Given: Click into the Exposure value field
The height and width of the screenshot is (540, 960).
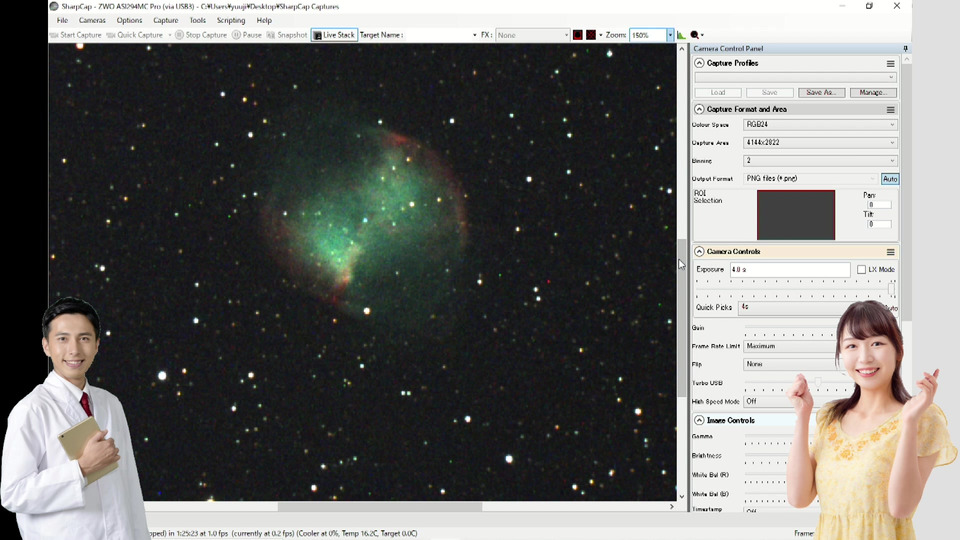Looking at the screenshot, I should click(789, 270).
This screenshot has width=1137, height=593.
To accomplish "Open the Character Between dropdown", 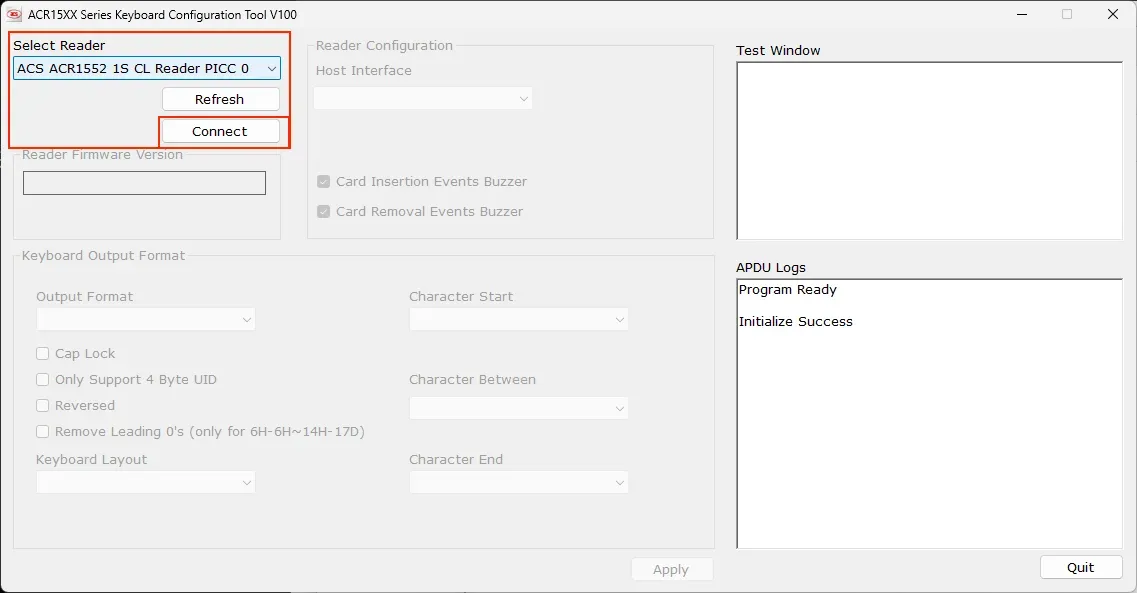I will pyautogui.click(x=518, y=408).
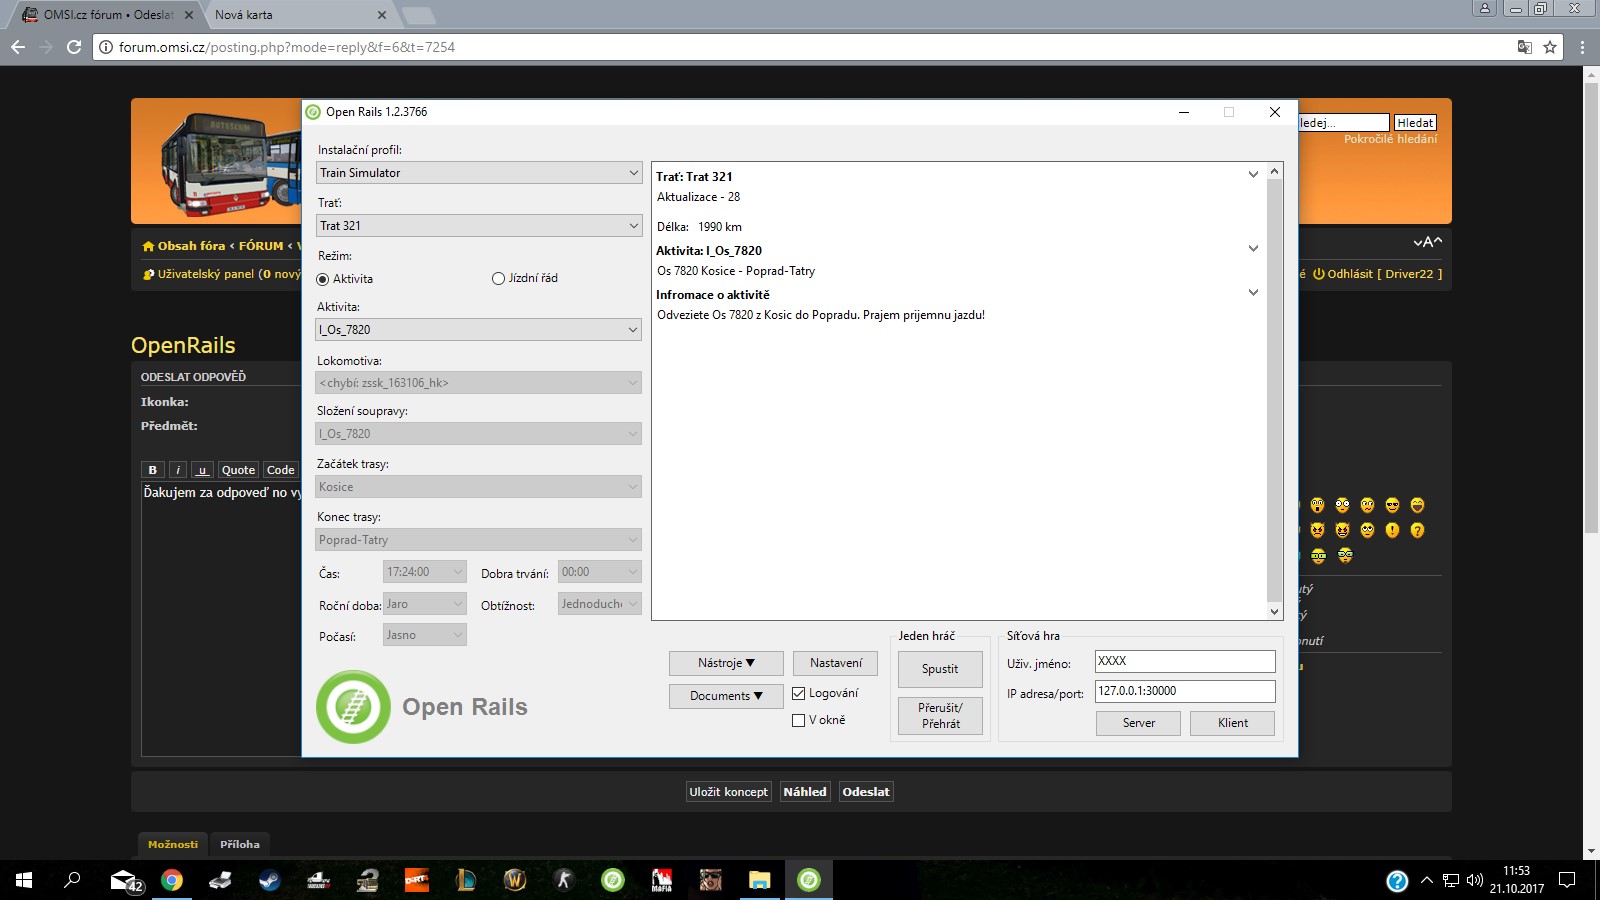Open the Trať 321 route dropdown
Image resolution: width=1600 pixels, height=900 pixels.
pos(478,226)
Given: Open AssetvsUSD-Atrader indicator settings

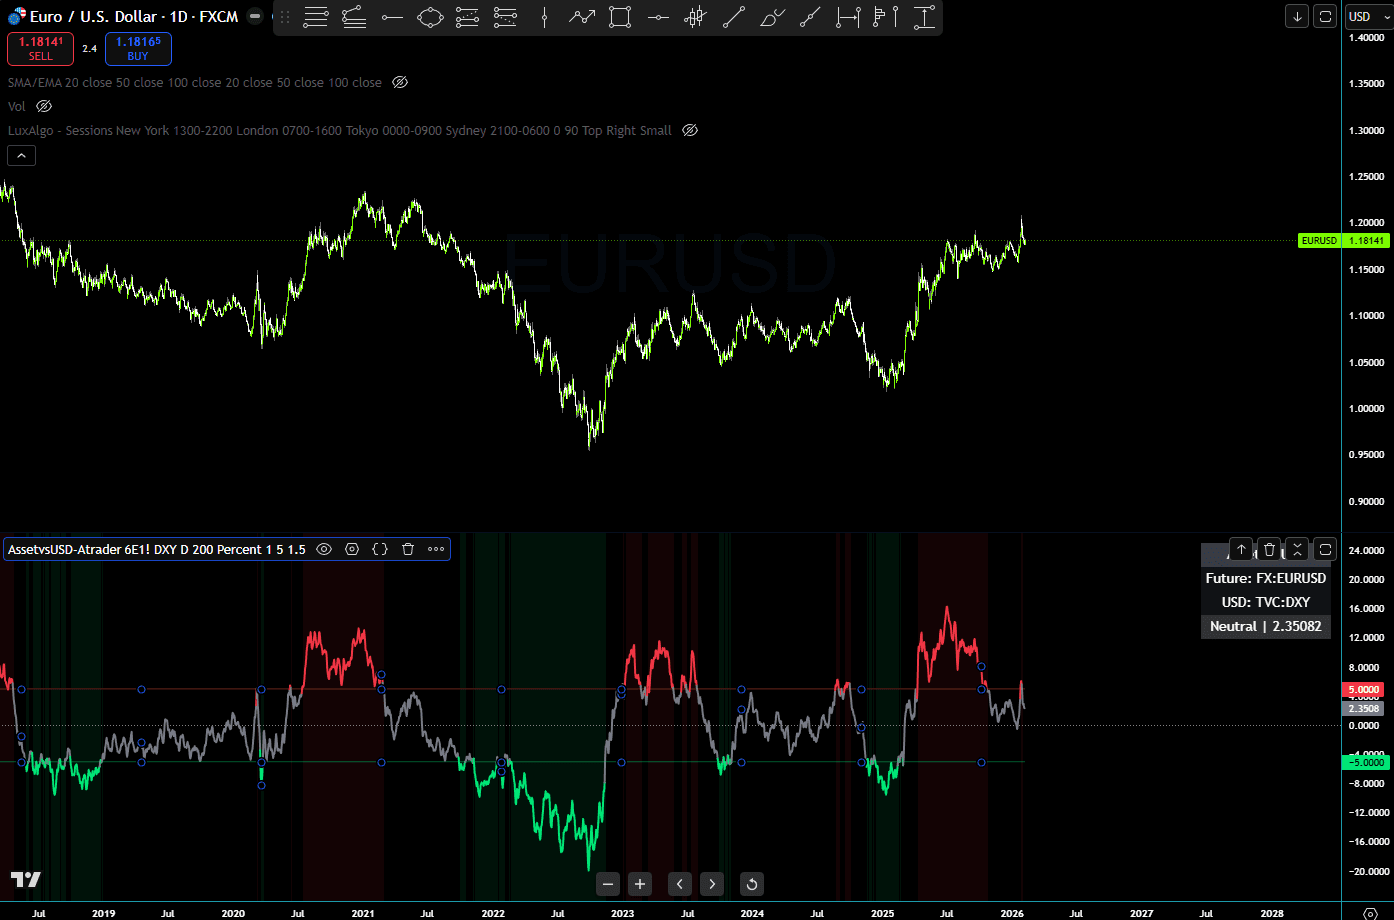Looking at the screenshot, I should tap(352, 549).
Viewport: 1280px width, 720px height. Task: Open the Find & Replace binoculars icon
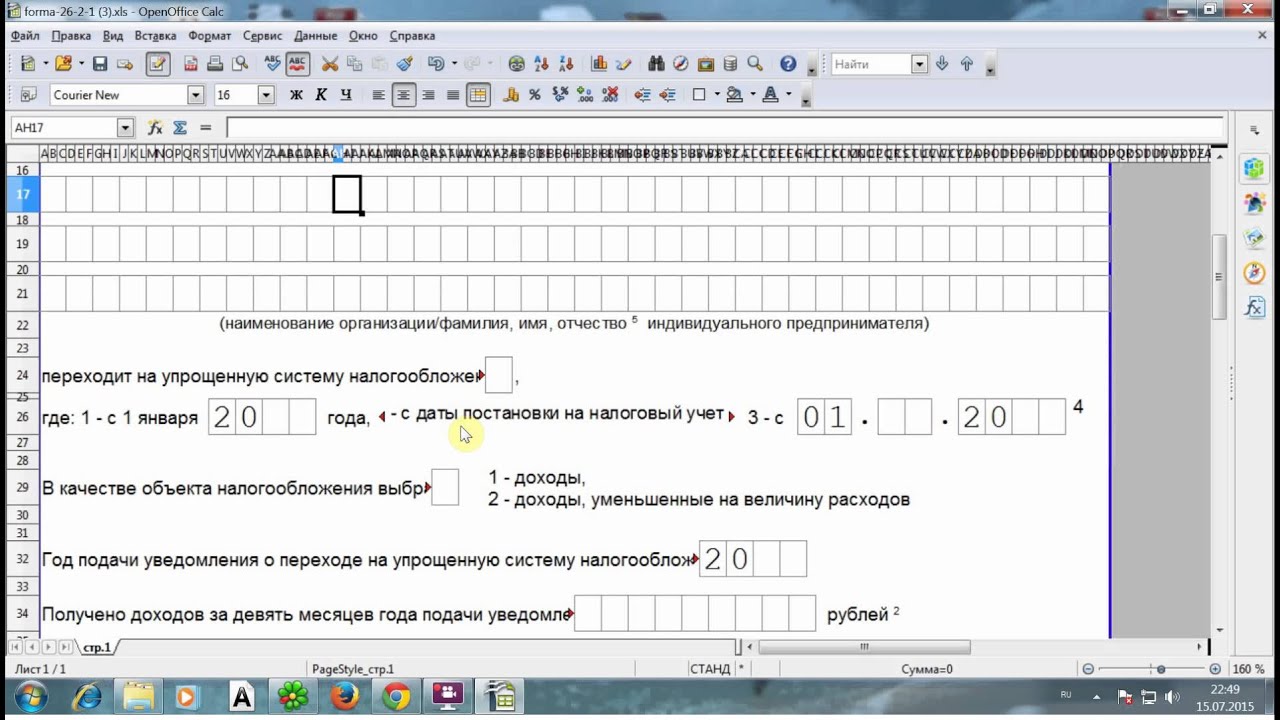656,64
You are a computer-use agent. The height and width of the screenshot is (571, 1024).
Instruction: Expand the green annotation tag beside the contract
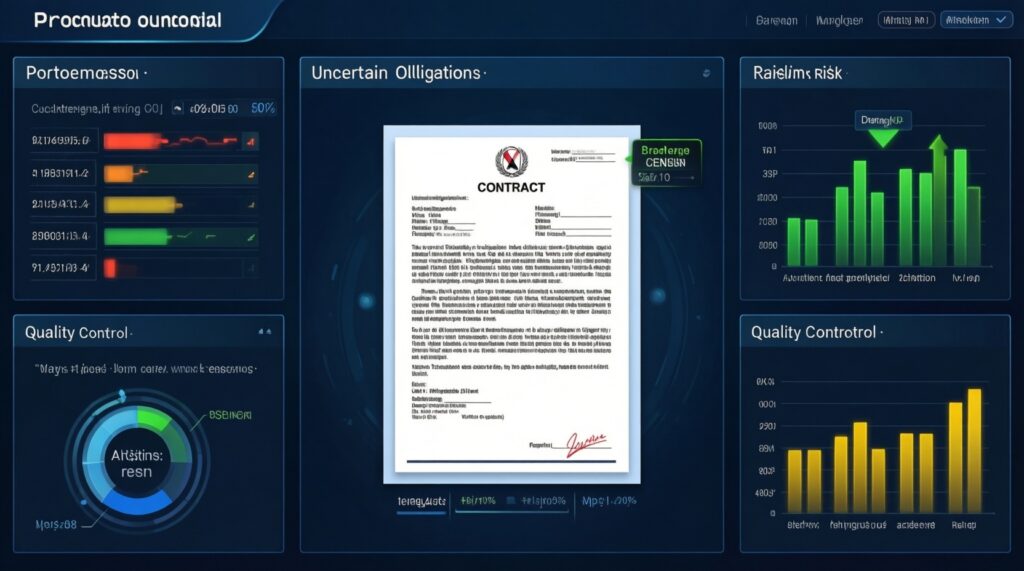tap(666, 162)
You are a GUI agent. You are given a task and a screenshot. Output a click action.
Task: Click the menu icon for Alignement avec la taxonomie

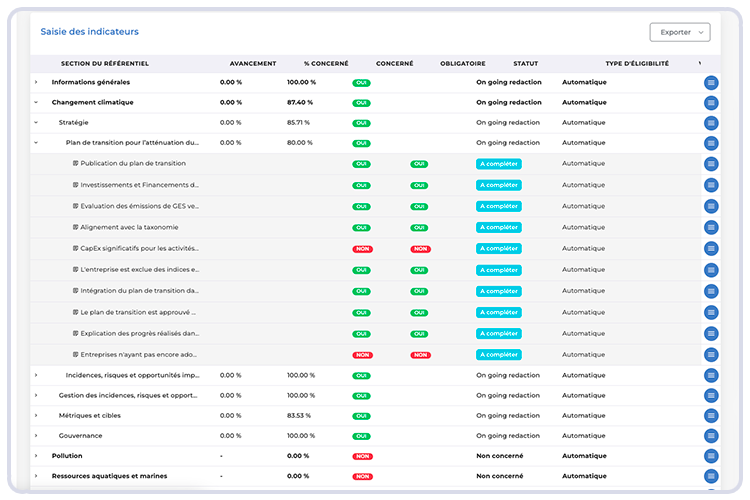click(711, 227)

....................

▶ What needs to be done
For the listing above, state how many lines contain the word "agent", with no other words.

▶ Written response
2